The girl sat down where she stood. The man remained a moment leaning on the muzzle of the rifle, then he, too, sat down, placing the gun across his knees.
It was that hour when the wilderness is silent; before the creatures that hunt at daybreak have gone out; before the temperature of the night changes; when the solitary places of the world seem to wait as with a reverential stillness for the descending of some presence—the hour when the discipline of life is lax, and the human mind will turn from every plan, every need of life, however urgent, to any emotion that may enter.
The Duke of Dorset did not move. The desperate and crying difficulties that beset him became gradually remote. He could not take the road to the coast as he had hoped; he dared not cross the river under this moon. And every moment here was one of almost immediate peril. They had been quickly followed on the road. They would be as quickly followed down the mountain. These things were impending and real, but they seemed, in this silence, remote and unreal. The man sat in contentment, like one drawing at a pipe of opium; a peace, a serenity like that of the night entered into him; a thing for which we have no word; something strange, mysterious, wonderful, drew near—was at hand—a thing that was, somehow, the moving impulse of life, the object of it, the focus into which drew every act running back to the day that he was born.
A certain vast importance seemed now to attend him. The horror and turbulence of this night had been benefits to him. Events, ruthless to others, kind to him. Some god, bloody and old, savage and cruel, but somehow loving him, had stamped out the world for his benefit, and left him sitting among the wreck of it, with the one thing he wanted. It could not escape from him; he had only to put out his hand.
An hour passed. The world still lay silent. The very dead fringe clinging to the fir limbs were motionless; the dull, monotonous sound of the river, rolling in its bed, was a sort of silence. Brief periods of darkness now covered the river and the road as the moon entered the company of clouds. No one of the three persons moved. The white figure so near to the Duke of Dorset might have been wholly an illusion of the sense. The wet clothes on the man's body dried.
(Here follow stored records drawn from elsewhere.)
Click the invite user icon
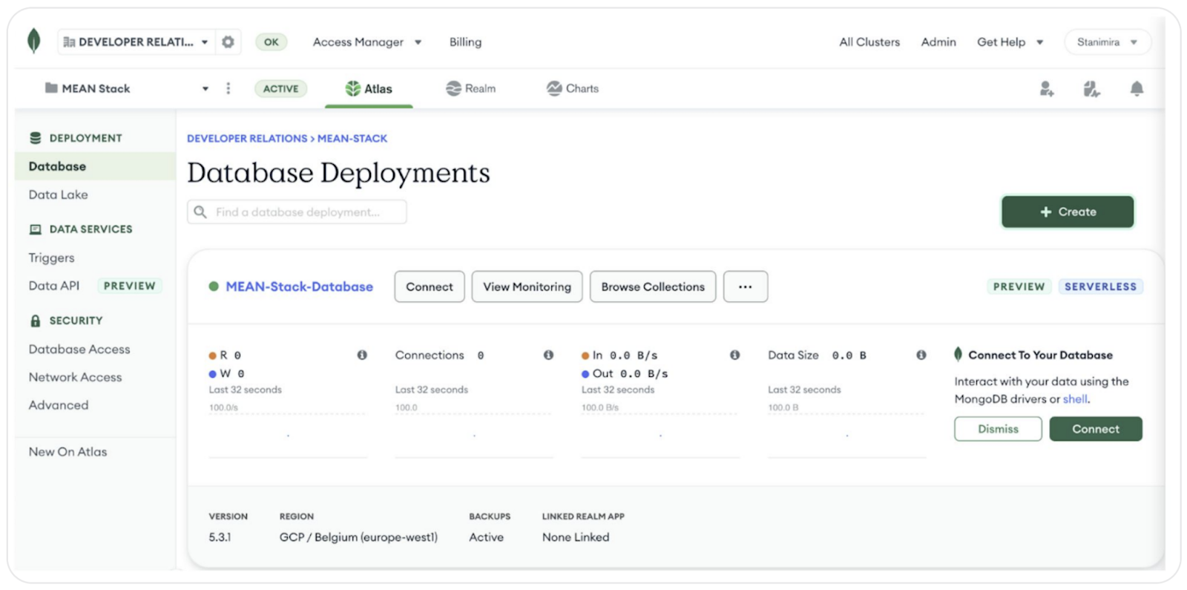 [1046, 89]
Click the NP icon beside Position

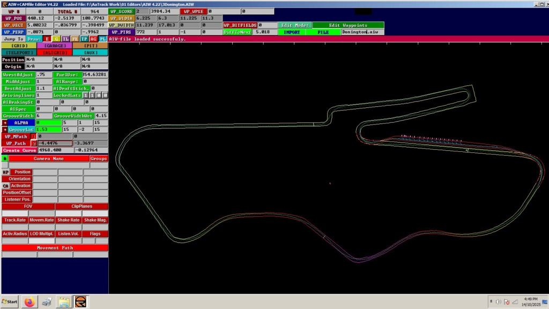click(5, 172)
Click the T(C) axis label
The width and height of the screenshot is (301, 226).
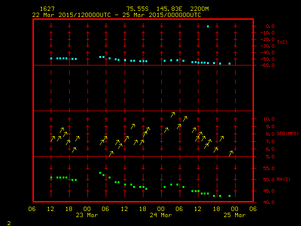coord(282,42)
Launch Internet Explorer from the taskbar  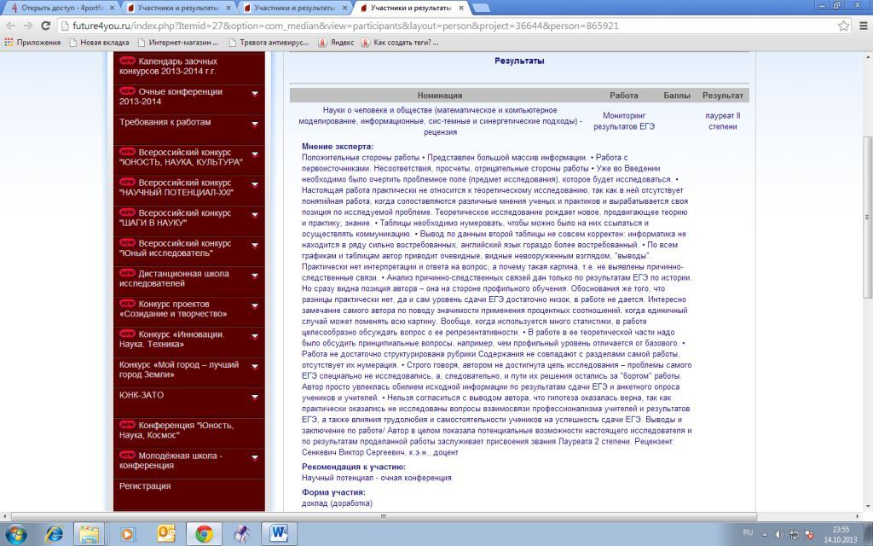pyautogui.click(x=54, y=533)
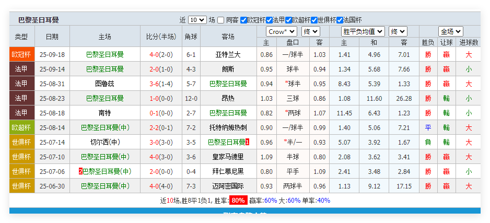This screenshot has width=490, height=223.
Task: Open the recent matches count dropdown showing 10
Action: coord(197,20)
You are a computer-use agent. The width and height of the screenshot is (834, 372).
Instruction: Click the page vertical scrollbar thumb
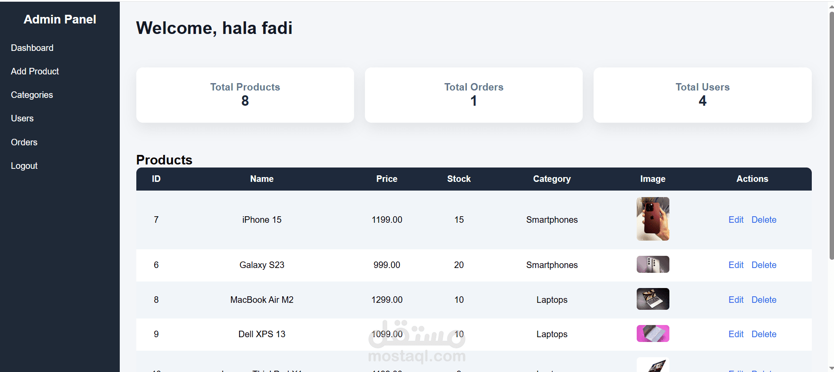[x=831, y=135]

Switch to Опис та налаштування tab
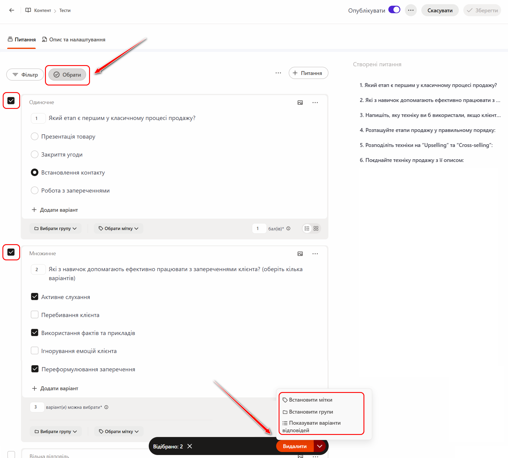[74, 40]
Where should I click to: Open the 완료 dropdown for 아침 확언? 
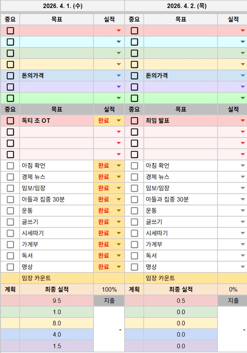pyautogui.click(x=119, y=166)

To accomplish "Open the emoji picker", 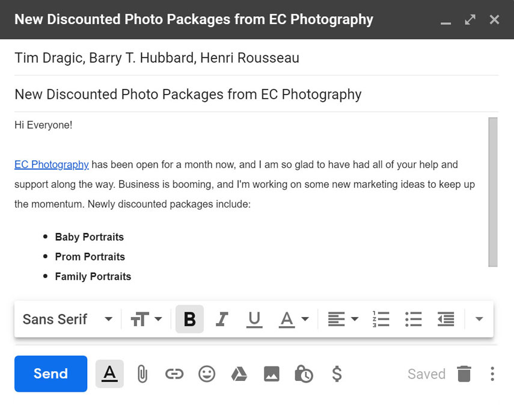I will click(207, 374).
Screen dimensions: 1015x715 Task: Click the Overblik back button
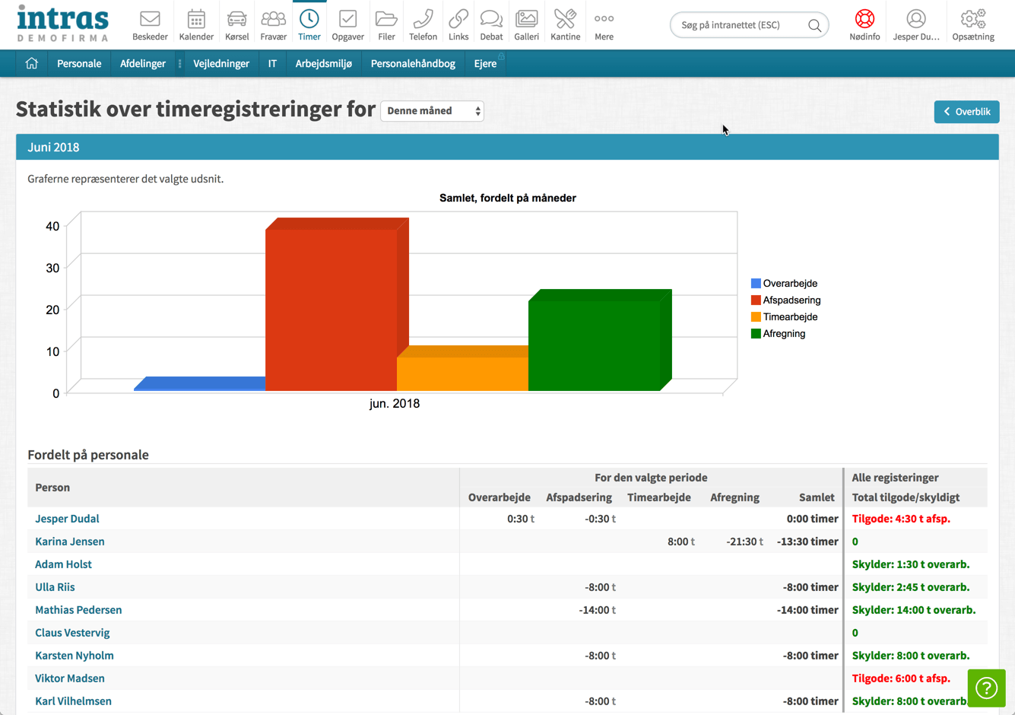click(x=966, y=112)
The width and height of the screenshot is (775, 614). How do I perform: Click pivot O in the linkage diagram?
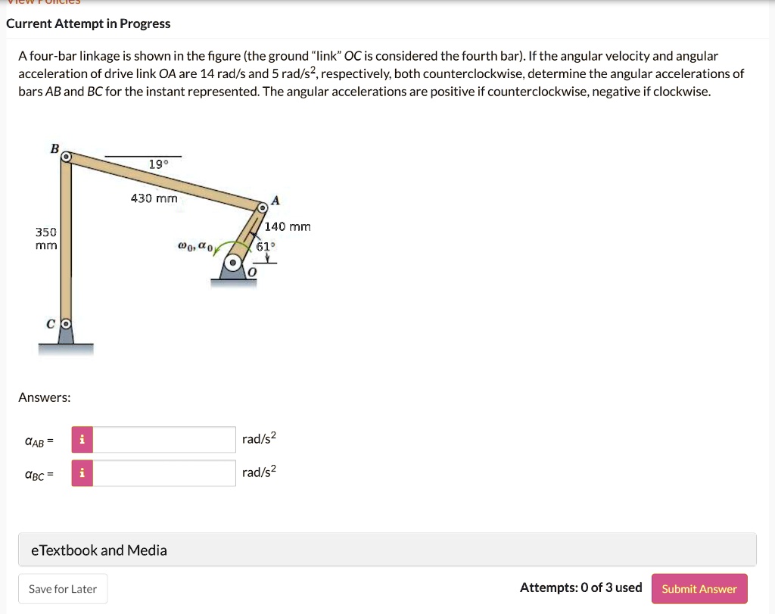click(x=235, y=261)
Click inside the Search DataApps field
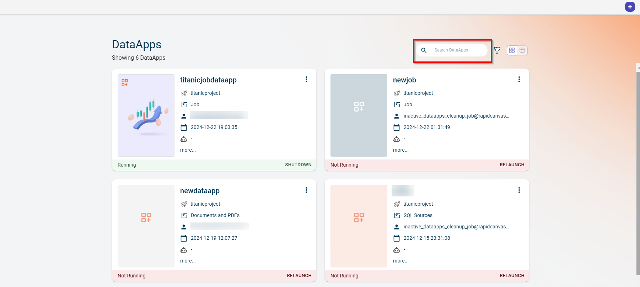This screenshot has width=640, height=287. pyautogui.click(x=458, y=50)
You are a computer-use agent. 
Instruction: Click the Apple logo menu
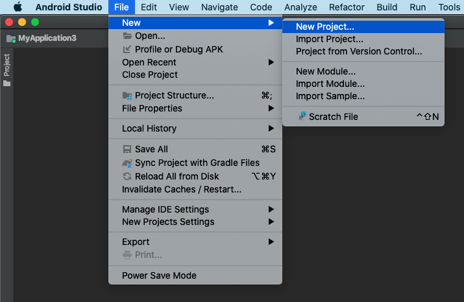18,7
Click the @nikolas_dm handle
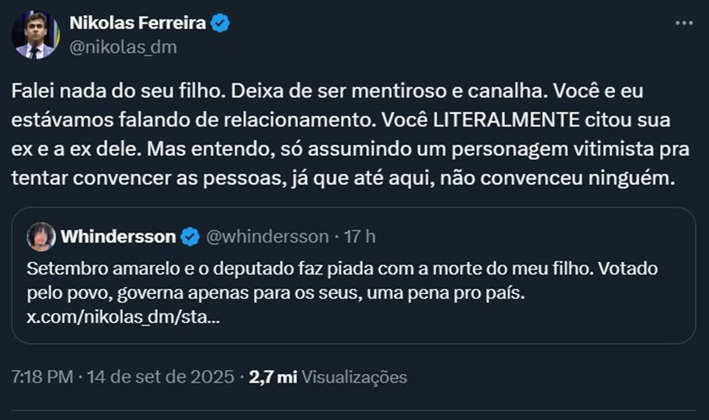 123,47
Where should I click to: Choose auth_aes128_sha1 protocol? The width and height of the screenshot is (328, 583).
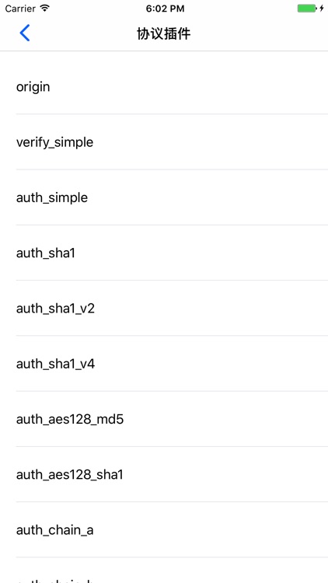click(x=164, y=474)
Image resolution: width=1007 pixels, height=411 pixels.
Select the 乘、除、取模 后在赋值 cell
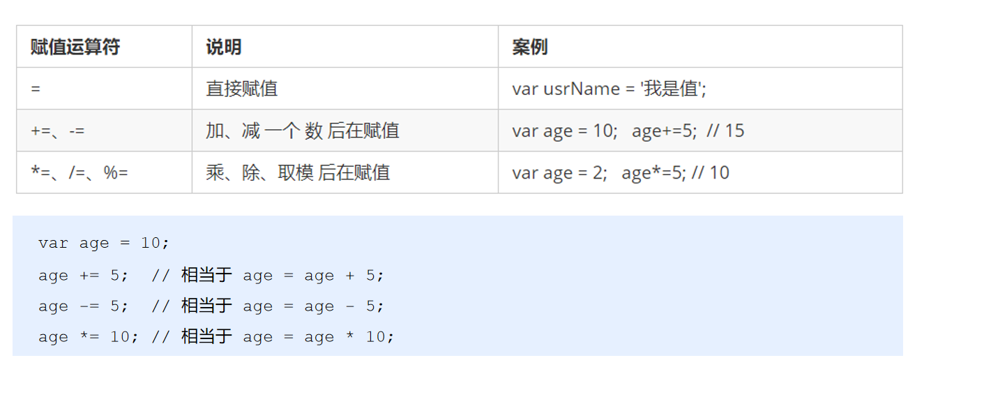pos(297,173)
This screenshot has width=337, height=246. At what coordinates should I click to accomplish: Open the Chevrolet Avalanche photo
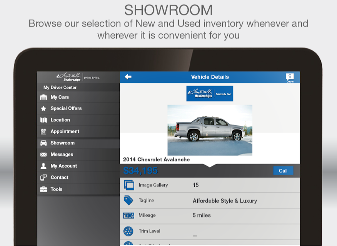pyautogui.click(x=210, y=130)
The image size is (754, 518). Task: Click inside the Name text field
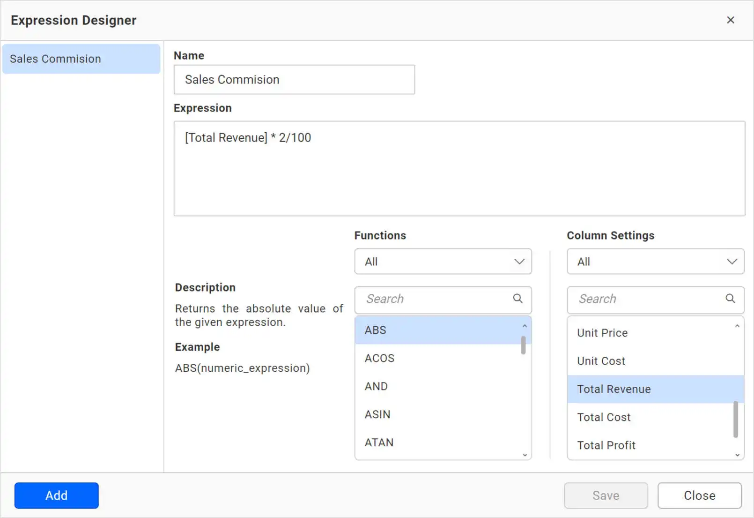coord(294,80)
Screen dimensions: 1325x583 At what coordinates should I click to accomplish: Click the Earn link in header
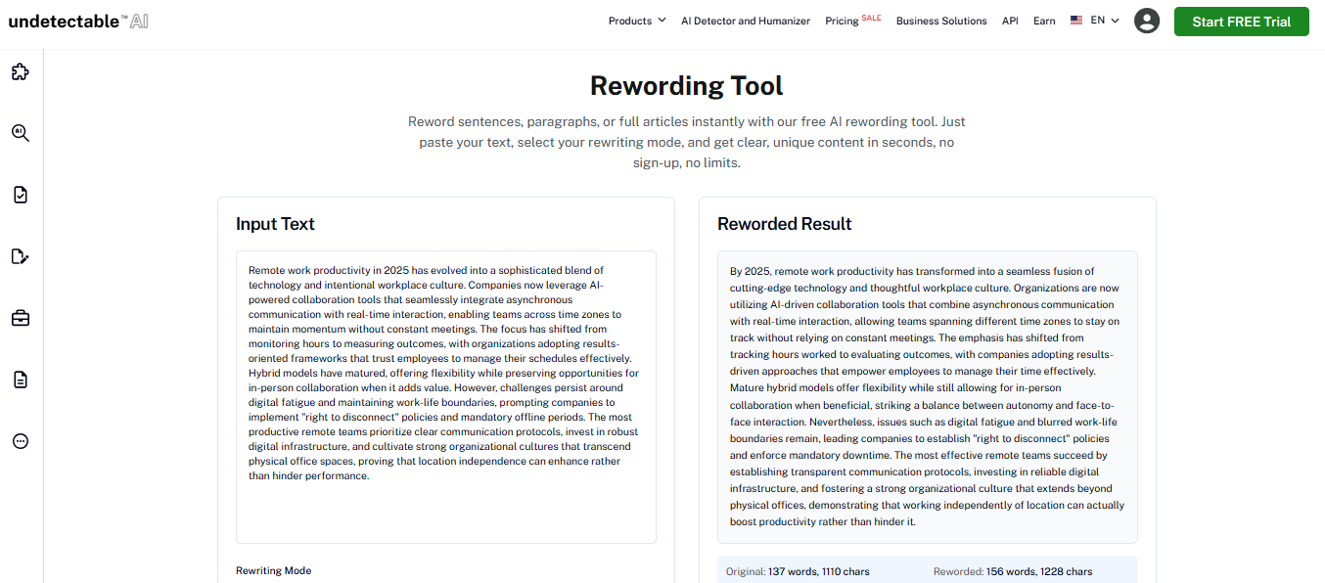point(1044,21)
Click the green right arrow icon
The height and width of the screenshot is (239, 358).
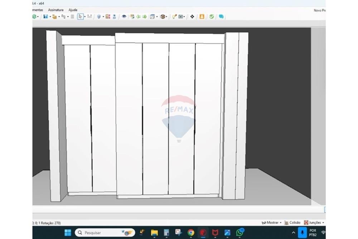point(145,16)
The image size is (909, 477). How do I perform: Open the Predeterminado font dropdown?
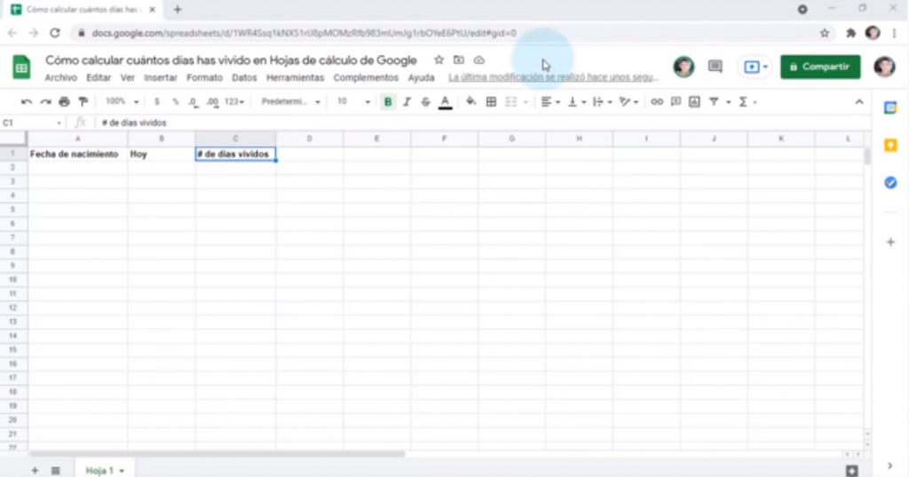coord(290,102)
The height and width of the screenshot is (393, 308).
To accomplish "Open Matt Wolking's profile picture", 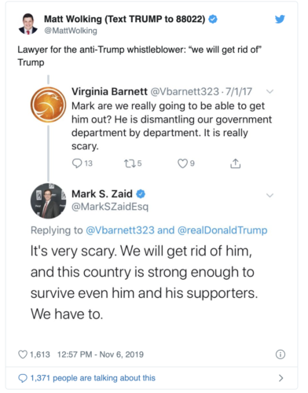I will tap(28, 24).
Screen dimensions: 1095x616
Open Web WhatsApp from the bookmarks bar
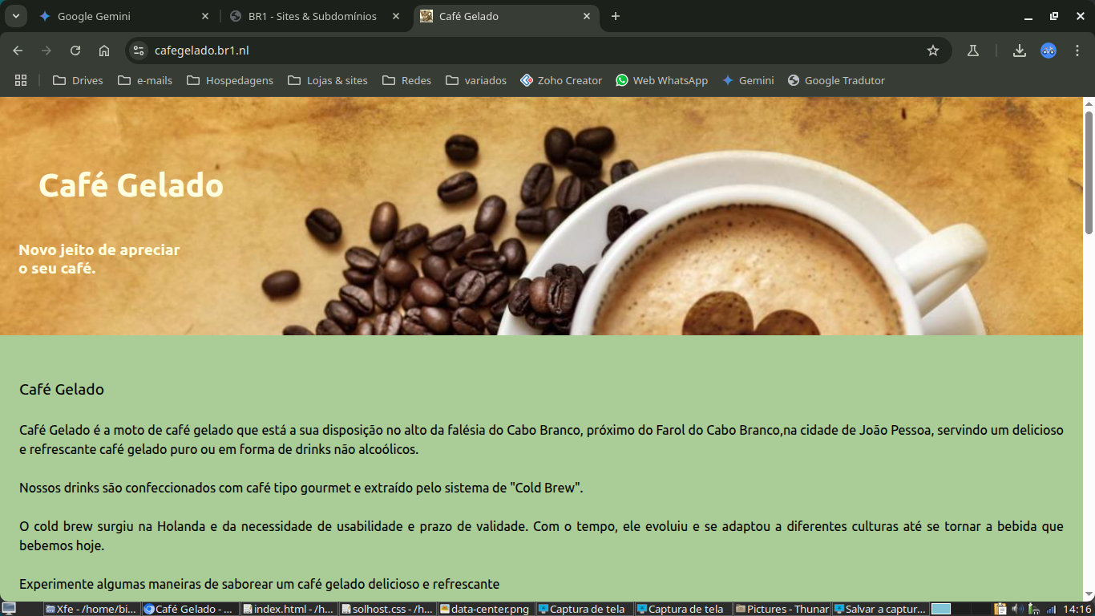[x=661, y=80]
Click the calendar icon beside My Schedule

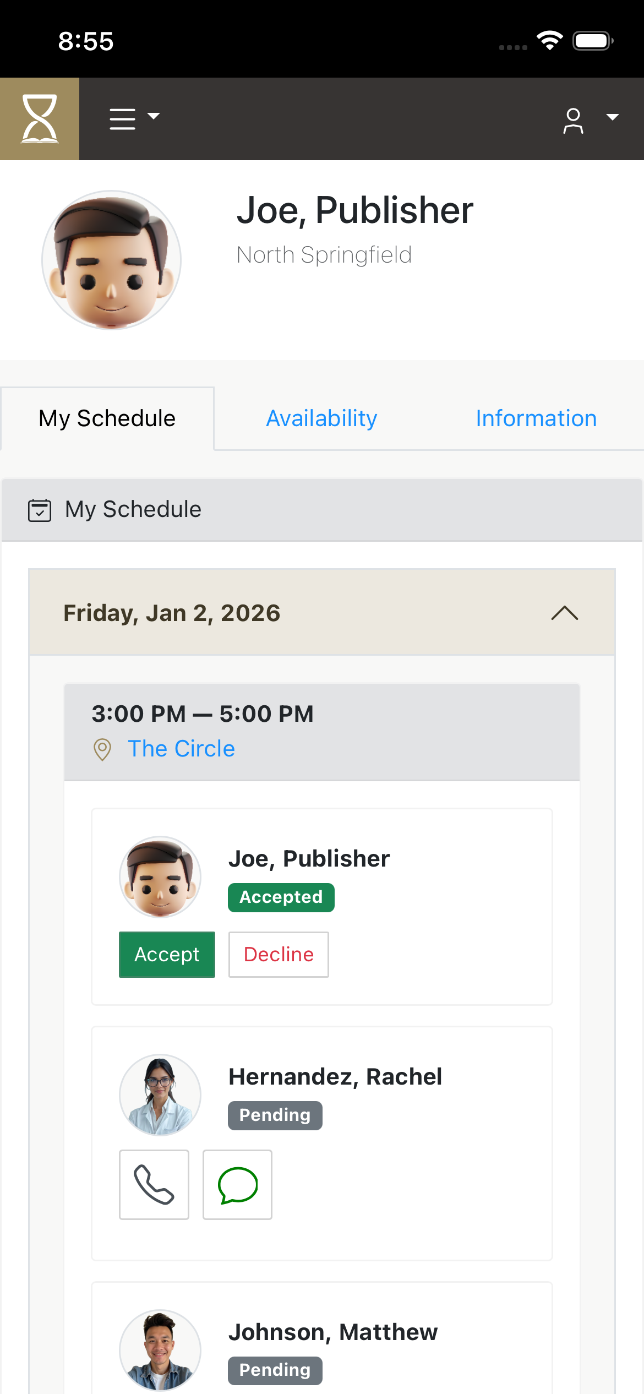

Another hour passed. Then faint cries, hardly to be distinguished, descended from the mountain behind them. The man arose and listened, he now heard the sounds distinctly; he heard also a second sound carrying through the forest.
Some one was coming along the river bank, through the undergrowth, a mile away.
CHAPTER XIII—THE GREAT PERIL
The remote sounds, caught by the man's trained ear, were now audible to the women. They arose. The Marchesa Soderrelli moved over to where the Duke stood looking up at the sky.